Abstract
Background
Intervertebral disc degeneration (IDD) has been widely recognized as a major contributor to low back pain. Accumulating evidence suggests that IDD is linked to various pro-inflammatory cytokines and metabolites. Recently, numerous studies have demonstrated that microRNAs (miRNAs) play a pivotal role in the development of most disorders, including degenerative disc diseases. Previous reports have revealed that miRNA-146a (miR-146a) could attenuate neuropathic pain in the spinal cord. The aim of this study was to investigate the role of miR-146a in the inflammatory response of IDD.
Material/Methods
Quantitative real-time (RT)-PCR was performed to investigate the levels of miR-146a in the PBMCs (peripheral blood mononuclear cells) of patients with IDD. Human nucleus pulposus (NP) cells were transiently transfected with miR-146a mimic; control NP cell transfections lacked miR-146a. Then all NP cells were treated with LPS (10 μM) to induce inflammation. The mRNA levels of miR-146a in NP cells were determined by RT-PCR. In addition, the mRNA and protein expression levels of tumor necrosis factor (TNF), receptor-associated factor 6 (TRAF6), and nuclear factor (NF)-κB in NP cells were evaluated by quantitative RT-PCR and Western blot analysis, respectively.
Results
We found that miR-146a was significantly downregulated in the PBMCs of patients. Moreover, overexpression of miR-146a significantly decreased the levels of pro-inflammatory cytokines in LPS-stimulated NP cells. The mRNA and protein levels of TRAF6 and NF-κB were downregulated by miR-146a overexpression.
Conclusions
These results suggest that overexpression of miR-146a could promote IDD through the TRAF/NF-κB pathway. Our findings also highlight miR-146a as a novel possible therapeutic target for IDD.

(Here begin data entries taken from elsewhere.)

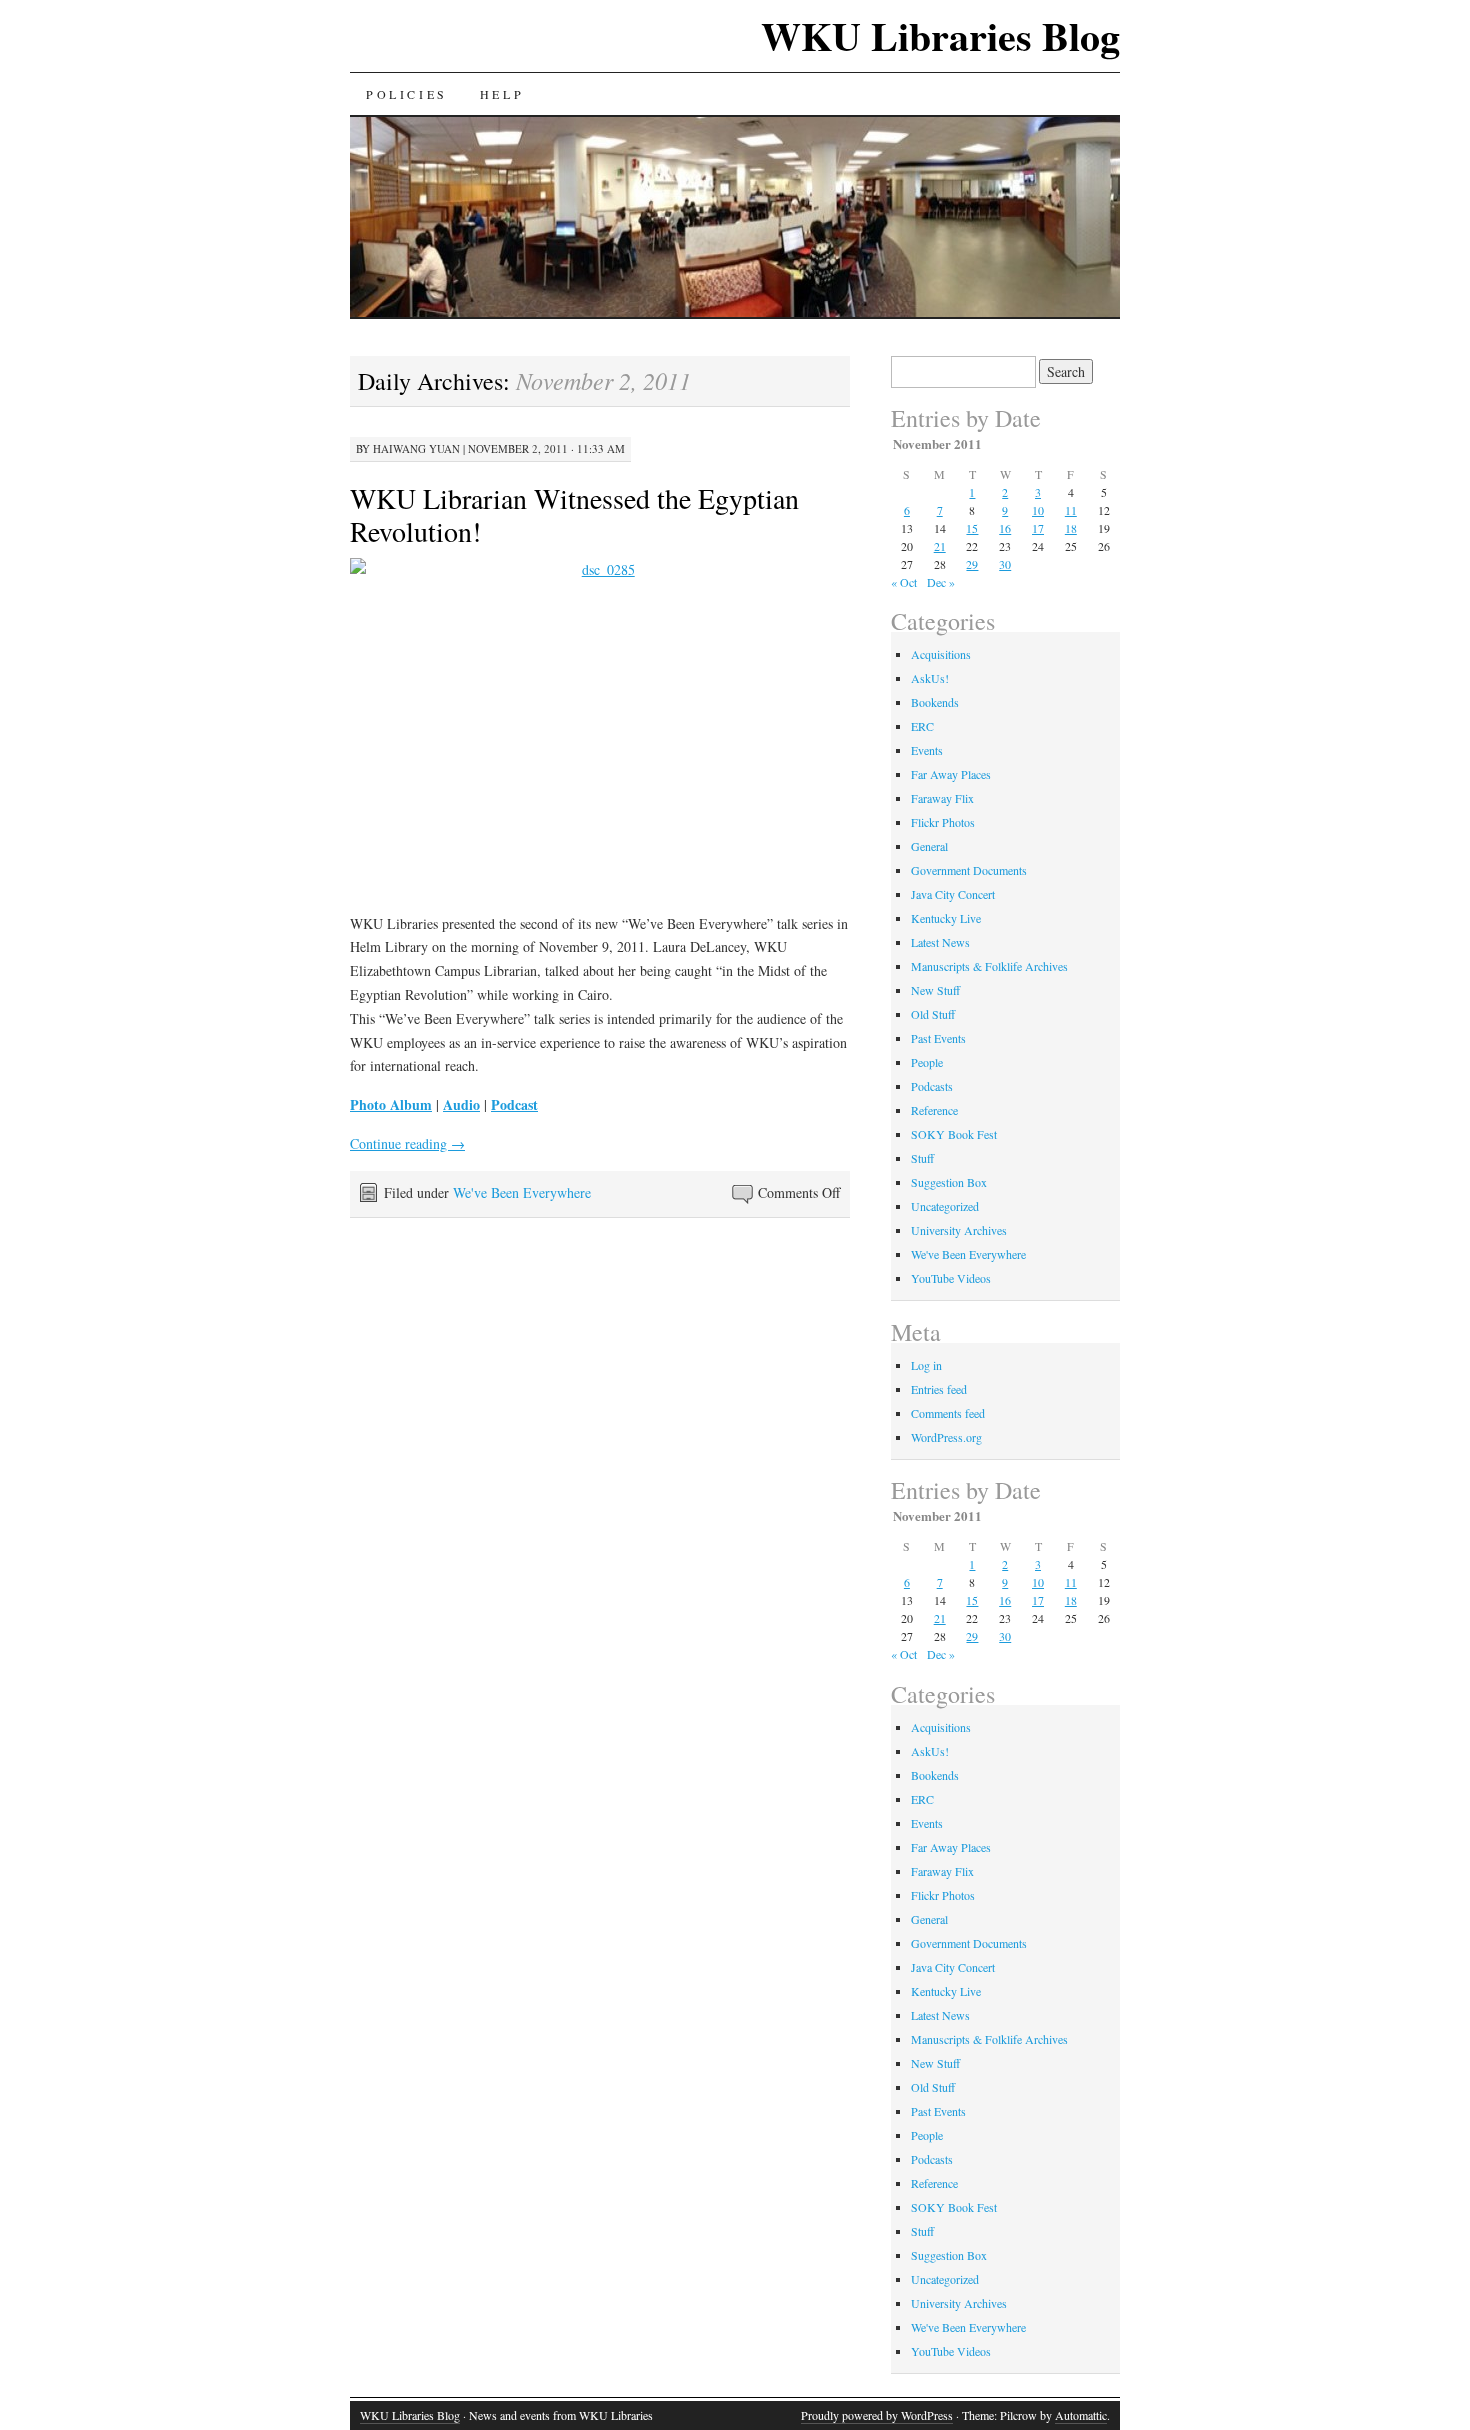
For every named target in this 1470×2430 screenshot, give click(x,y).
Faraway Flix (942, 798)
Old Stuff (933, 1014)
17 (1038, 528)
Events (927, 750)
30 (1005, 564)
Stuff (922, 1158)
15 (972, 528)
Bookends (935, 702)
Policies (407, 94)
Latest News (940, 942)
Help (502, 94)
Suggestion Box (949, 1182)
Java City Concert (953, 894)
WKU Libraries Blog (940, 35)
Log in (926, 1365)
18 (1071, 528)
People (927, 1062)
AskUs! (930, 678)
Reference (934, 1110)
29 (972, 564)
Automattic (1081, 2415)
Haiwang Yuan (416, 448)
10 (1038, 510)
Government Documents (969, 870)
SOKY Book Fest (954, 1134)
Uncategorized (945, 1206)
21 (940, 546)
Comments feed (948, 1413)
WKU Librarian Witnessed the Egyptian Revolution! (574, 514)
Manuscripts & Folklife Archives (989, 966)
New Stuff (935, 990)
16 (1005, 528)
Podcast (514, 1104)
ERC (922, 726)
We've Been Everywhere (522, 1192)
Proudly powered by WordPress (877, 2415)
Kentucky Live (946, 918)
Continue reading (407, 1143)
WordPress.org (946, 1437)
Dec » (941, 582)
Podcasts (932, 1086)
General (929, 846)
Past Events (938, 1038)
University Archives (959, 1230)
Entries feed (939, 1389)
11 (1071, 510)
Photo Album (391, 1104)
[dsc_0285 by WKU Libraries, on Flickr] (600, 727)
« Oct (904, 582)
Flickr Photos (943, 822)
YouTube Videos (951, 1278)
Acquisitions (941, 654)
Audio (461, 1104)
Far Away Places (951, 774)
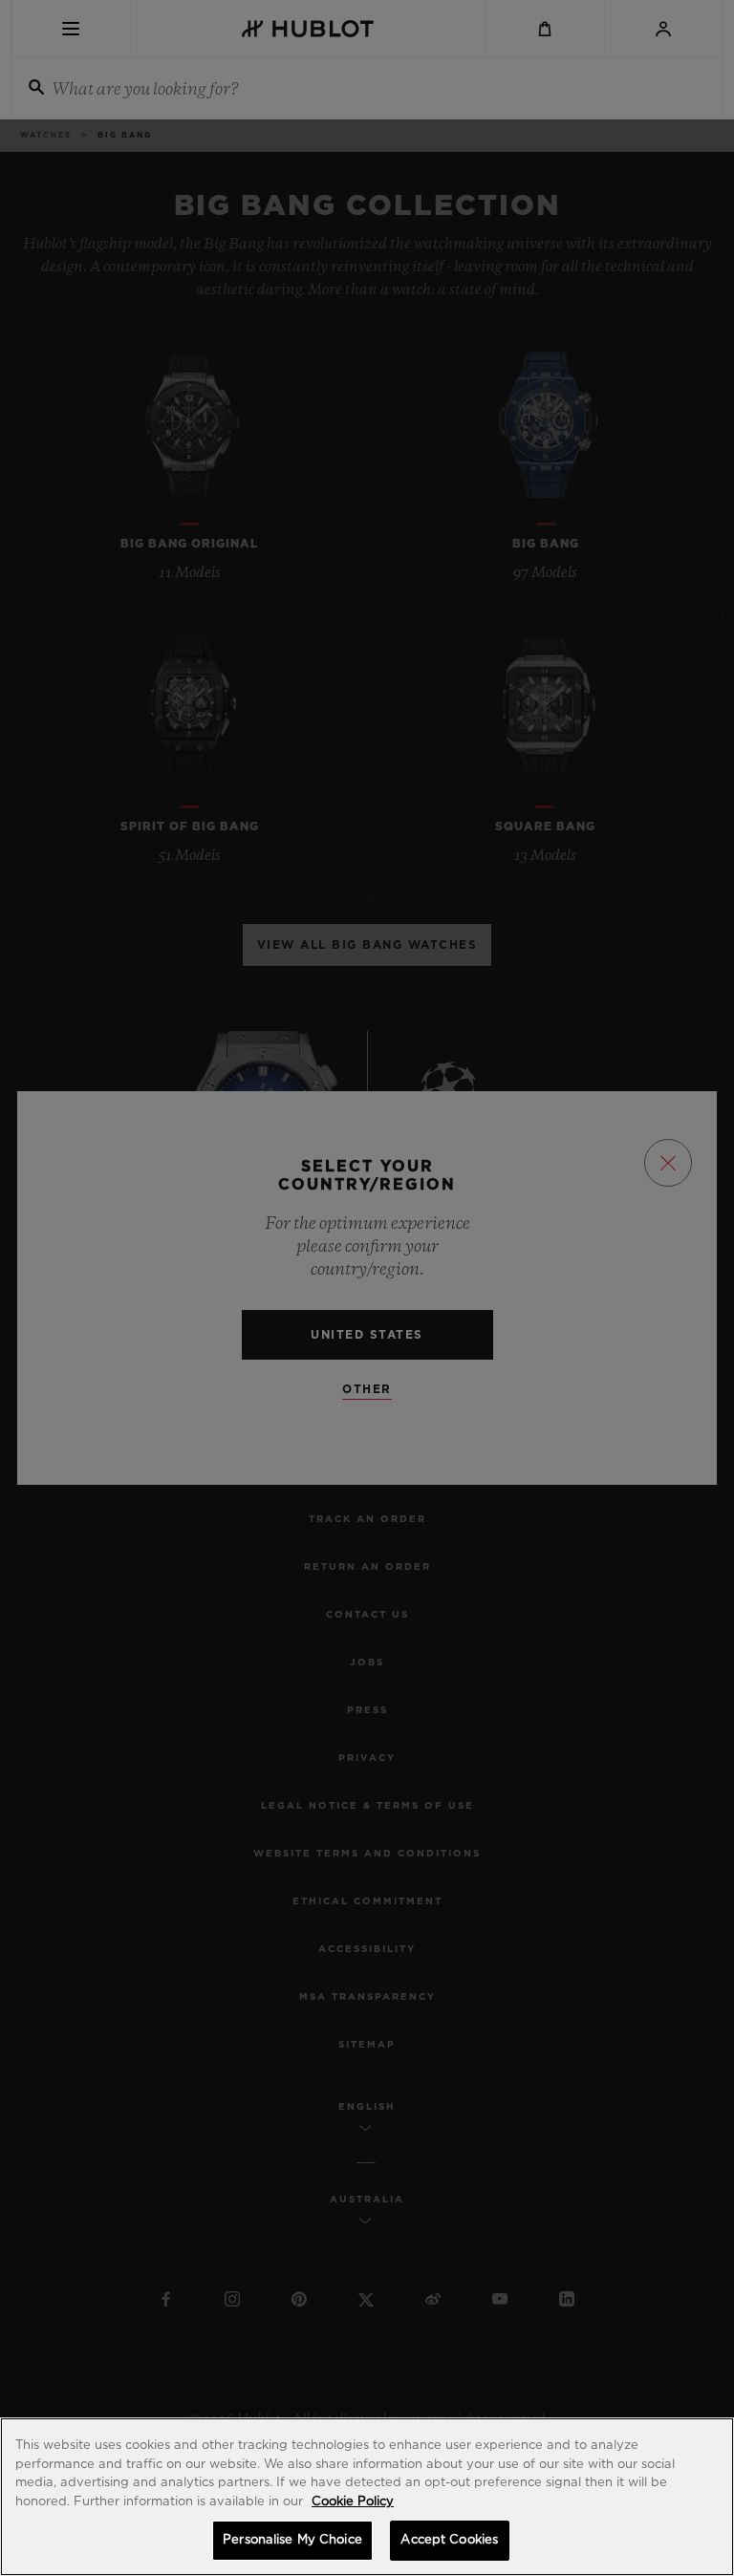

MeSH Keywords: Inflammation, Intervertebral Disc Degeneration, MicroRNAs, NF-kappa B, TNF Receptor-Associated Factor 6
Background
Low back pain (LBP) is the sixth leading cause of disability worldwide and one of the most costly musculoskeletal pain syndromes of modern society [1]; 84% of all people suffer from LBP at some time in their life [2]. The absolute number of people with low back pain is likely to increase substantially over the coming decades as the population ages [3]. Intervertebral disc degeneration (IDD) plays a central role in the pathogenesis of discogenic pain, disc herniation, and spinal instability and stenosis, and is widely recognized as a contributor to low back pain [4,5]. Numerous investigations have proven that IDD is linked to various pro-inflammatory cytokines and metabolites, including interleukin (IL)-1β, IL-6, and tumor necrosis factor-α (TNF-α).
MicroRNAs (miRNAs) are a type of small non-coding RNA molecule of 20–22 nucleotides in length [6]. Increasing evidence suggests these newly defined gene regulators, miRNAs, play a pivotal role in the development of most disorders [7,8], including degenerative disc diseases [9]. MicroRNA-146a (miR-146a), one of the earliest miRNAs identified in cartilage, has been implicated in some degenerative diseases, including osteoarthritis [10,11]. Moreover, it has been suggested that miR-146a functions as a negative feedback regulator of inflammation response by targeting TRAF6 [12], a member of the tumor necrosis factor (TNF) receptor-associated factors (TRAFs) family [13]. TRAF6 participates in signal transduction of both the TNF receptor (TNFR) and interleukin (IL)-1 receptor/Toll-like receptor (IL-1R/TLR) superfamily [14]; it triggers the IκB kinase, and in turn, the downstream nuclear factor (NF)-κB transcription factors, and results in overexpression of pro-inflammatory cytokine secretion. Recently, miR-146a was demonstrated to attenuate neuropathic pain in the spinal cord partially through the suppression of inflammation [15], which suggests a potential role for miR-146a in inhibiting inflammation in IDD.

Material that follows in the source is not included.